Experts explain which fish are best for omega-3s, and which you should limit due to mercury.
By Annie Stuart
Reviewed by Brunilda Nazario, MD
Fish and omega-3 fatty acids. If you keep up with the latest nutrition news, you may have a pretty good sense of what they offer. But, if you're like many people, you still can't tell your omega-3s from your omega-6s -- and you sure as heck can't pronounce eicosapentaenoic acid. That's OK. Our fishing expedition turned up some interesting facts to share about omega-3 fatty acids and fish.
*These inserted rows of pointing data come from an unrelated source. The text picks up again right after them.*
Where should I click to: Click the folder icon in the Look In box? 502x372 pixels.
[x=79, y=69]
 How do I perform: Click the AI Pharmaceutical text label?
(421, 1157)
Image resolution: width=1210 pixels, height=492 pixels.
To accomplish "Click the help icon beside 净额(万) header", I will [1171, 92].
What Are Omega-3 Fatty Acids?
Omega-3 fatty acids are found in fatty layers of cold-water fish and shellfish, plant and nut oils, English walnuts, flaxseed, algae oils, and fortified foods. You can also get omega-3s as supplements. Food and supplement sources of these fatty acids differ in the forms and amounts they contain.
There are the two main types of omega-3 fatty acids:
Fishing for Facts: What Studies Reveal About Omega-3s and Fish
- Long-chain omega-3 fatty acids are EPA (eicosapentaenoic acid) and DHA (docosahexaenoic acid). These are plentiful in fish and shellfish. Algae often provides only DHA.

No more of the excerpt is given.